Текст книги "Великая смута"
Автор книги: Николай Плахотный
Жанр:
Публицистика
сообщить о нарушении
Текущая страница: 6 (всего у книги 33 страниц) [доступный отрывок для чтения: 12 страниц]
ИНТЕРМЕДИЯ В СТИЛЕ РОНДО
Скоро семнадцать лет нашим страданиям и стенаниям. Стадия заигрывания (жениховства) Запада с попранной Россией далеко позади. Ей уже никто не строит глазки, не жеманничает, не шаркает ножкой по всем правилам дипломатического этикета. Как только Союз пал, церемонии кончились. Цивилизованный мир обращается с Россией как с последней потаскухой: не балует сластями, не осыпает кредитами. Вчерашние полюбовники ведут себя будто оборзевшие сутенеры.
Еще говорят, что русские сильны задним умом. Водится за нами такая слабость. Зато были всегда и есть в нашем Отечестве пророки. К сожалению, участь их обычно печальна.
В августе 1990-го под крышей Дома культуры швейного объединения собралось полтыщи Кассандр. И был такой момент: швеи встали со своих мест и стали дружно скандировать:
– Проживем без Кишинева! Проживем без Кишинева!
Стены дрожали. Казалось, потолок рухнет на наши головы. Сидевшего рядом со мной Емельянова бил колотун. Наклонившись, он прокричал мне в ухо:
– Вот как они сейчас пророчат, так и будет. Ведь чего желают женщины, того и Бог хочет.
На следующий день пророчествовали и представители сильного пола – на своем междусобойчике, в кабинете главного конструктора «Точлитмаша». Не знаю, чем руководствовался инженер Эдуард Владимирович Нечаев, но чувствовалось, что ему ведомо нечто сакраментальное. Обращаясь не ко мне лично, а ко всем присутствующим, седовласый «головастик» сказал:
– Москва без боя сдала Молдову НАТО. Но враги кочевряжатся: без левобережья даровая краюха им, понимаешь, горло дерет. И теперь, понимаешь, за нашей спиной идет торг нечестивых. Потому надо быть начеку и быть готовыми к любой провокации, – и обращаясь уже непосредственно ко мне, добавил: – Помяните мое слово, товарищ спецкор, эти господа-миротворцы не только нам, а и вам, россиянам, немало горя принесут. Я это сказал не с глазу на глаз, а при свидетелях, – и сделал широкий жест.
Расходились с понурыми головами, будто после поминок. Молча раскланились. Наконец с Емельяновым мы остались одни. За те три колготных дня мы не успели как следует друг с другом пообщаться. Все бегом да бегом. И хотя я торопился в Кишинев, друг-чичероне предложил устроить маленькое застолье на траве.

**Суть задания:**
- a) Перепишите без изменений фрагмент отрывка из книги «Великая смута», который начинается словами «Стены дрожали. Казалось, потолок» и заканчивается словами «и Бог хочет.».
- b) Продолжите отрывок из книги «Великая смута» с того места, на котором он обрывается.
Материалы ниже никак не связаны с отрывком из книги «Великая смута».

**Исходные данные:**
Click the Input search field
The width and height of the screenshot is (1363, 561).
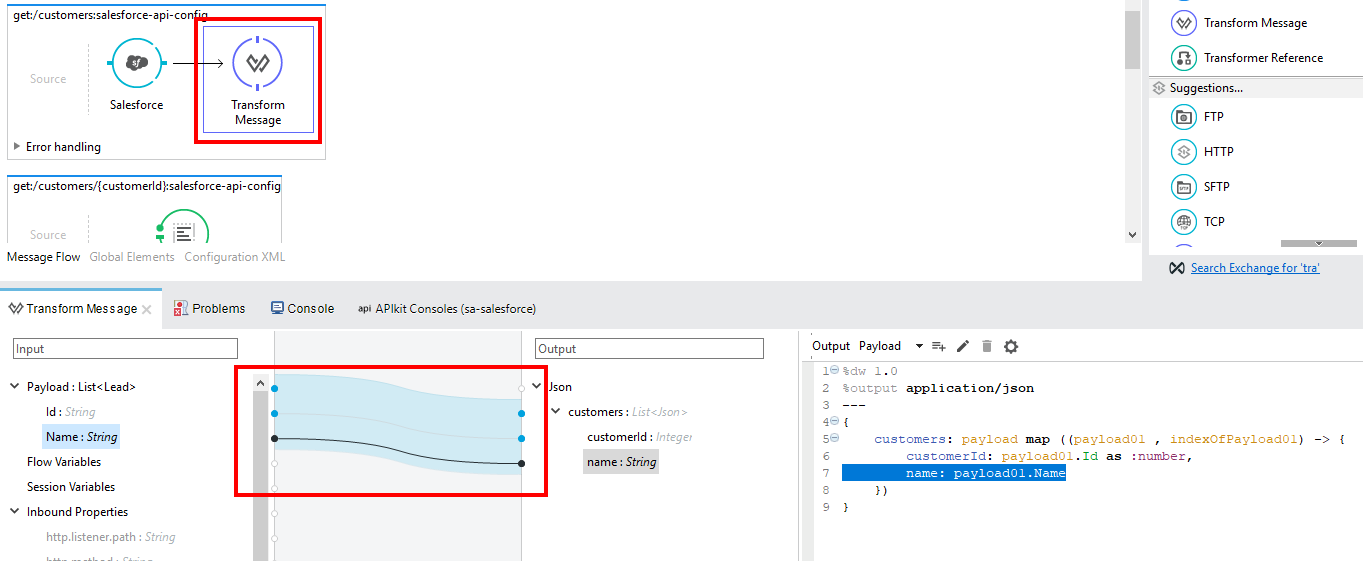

**Ответы к заданию:**
- a)
Стены дрожали. Казалось, потолок рухнет на наши головы. Сидевшего рядом со мной Емельянова бил колотун. Наклонившись, он прокричал мне в ухо:
– Вот как они сейчас пророчат, так и будет. Ведь чего желают женщины, того и Бог хочет.

- b)
Место было божественное. С крутого обрыва просматривалась вся округа. Вдали, словно на старинной литографии, вырисовывалось со своими мельчайшими подробностями большое село Суклея: хорошо различались не только жилые постройки, но и человеческие фигурки. А рядом, чуть ли не под ногами, катил свои желтоватые воды непокорный Днестр. После Дубоссарской ГЭС река здесь снова обретала силу и мощь, отданные турбинам. И уже ничто до горловины Белгород-Днестровского лимана не сдерживало ее державного течения.
По извилистой тропе спустились мы к воде. Поблизости был деревянный мосток, узкий, но довольно длинный, метров 7–8. Балансируя, подошел я к самому краю, вспугнув по пути серебристую стайку плотвичек. Искупнуться бы! Но не стал искушать судьбу. Место незнакомое. Хотя бы умыться. Набрав пригоршню студеной влаги, плеснул в лицо. Следующая порция полетела за шиворот. Усталость словно рукой сняло. Почувствовал себя добрым молодцем, вынырнувшего из котла с кипящим кобыльем молоком. И готов был идти если не в поход, то на митинг.
Пока я прохлаждался, Емельянов время не терял. На травемураве был расстелен цветастый ковер, на нем красовались дары земли молдавской. Тут были представлены расхожие, дежурные блюда, которые выставляют в каждом крестьянском доме, когда порог переступает человек со стороны. Как солнце сияла покоящаяся на белоснежном рушнике кукурузная мамалыга, сохраняющая еще печное тепло. Рядом лежал брус овечьей брынзы, весь в сетчатых клеточках, что свидетельствовало о домашнем происхождении. Аромат распространяла вокруг деревенская свиная тушенка. Это фирменное блюдо молдаван. Вроде бы ничего особенного и не представляют: обжаренные кусочки свинины, залитые нутряным салом, вперемежку с огородными пряностями. Обычно едят это кушанье как бутерброд. А то просто кладут порцию на кусочек хлеба, всего на один укус. И затем повторяют так до бесконечности.
На сей раз рука моя потянулась не к мясному. На скатерти-самобранке заметил я пурпурную горку. То были помидоры сорта «бычье сердце». Уникальный овощ, особенно если взращен под солнцем Молдовы. Ни на вкус, ни на цвет не имеет равных в мире. Особенно в сочетании со своим собратом – перцем «гогошар». Они и внешне схожи, неискушенный не сразу отличит. Но это до первого укуса. Истинные знатоки убеждены: по калорийности и по вкусу «бычье сердце» никакому мясу не уступит. Да ежели сей овощ употреблять в сочетании с овечьей брынзой – на мясо и не глянешь.
И уж, конечно, никакое молдавское застолье не обходится без присутствия бочонка с вином. В данном случае его заменяла плетеная бутыль. Тоже неплохо! Главное же, в ней оказалась ординарная, значит, деревенского розлива несравненная «изабелла».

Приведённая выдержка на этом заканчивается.